Your assignment: From the data, return each line holding the word "should".

Data in this exercise:

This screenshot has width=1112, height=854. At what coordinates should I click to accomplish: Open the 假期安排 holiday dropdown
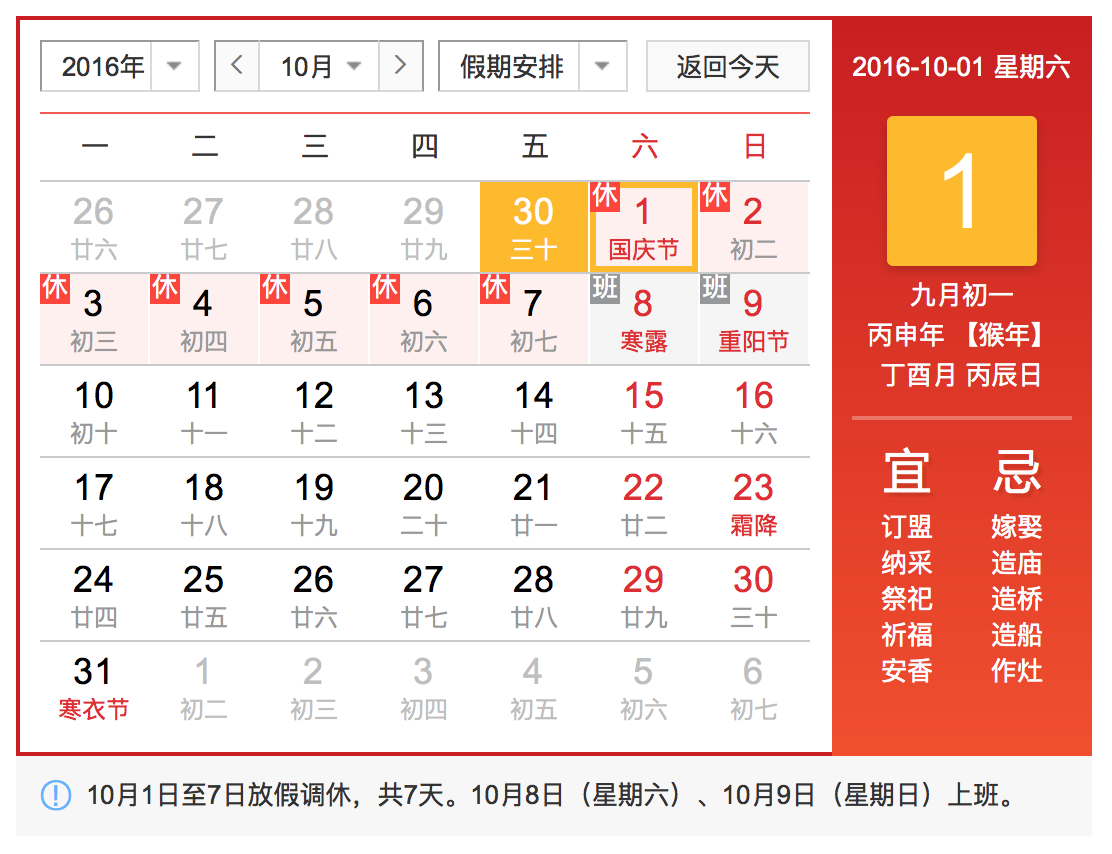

==

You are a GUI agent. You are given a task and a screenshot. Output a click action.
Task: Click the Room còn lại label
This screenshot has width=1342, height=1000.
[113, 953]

--

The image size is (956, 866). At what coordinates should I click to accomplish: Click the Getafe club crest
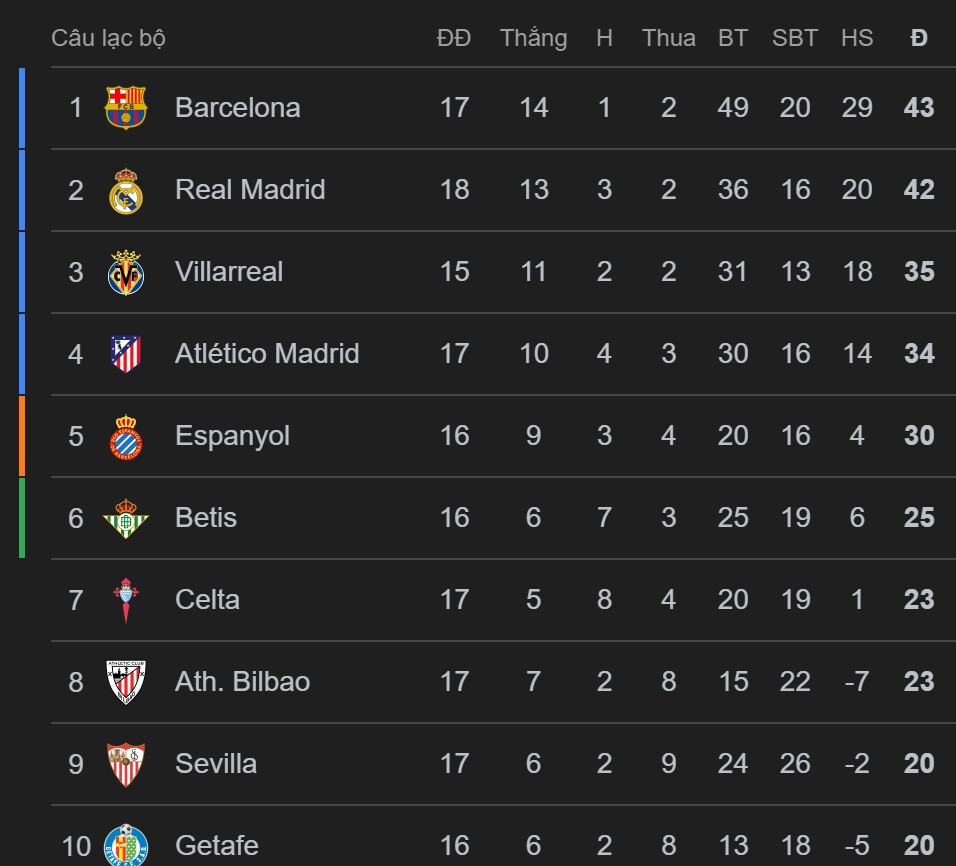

Answer below:
This screenshot has width=1112, height=854. At what coordinates should I click to accomplish: Open the 假期安排 holiday dropdown
The image size is (956, 866). At what coordinates should I click to accomplish: Click the Getafe club crest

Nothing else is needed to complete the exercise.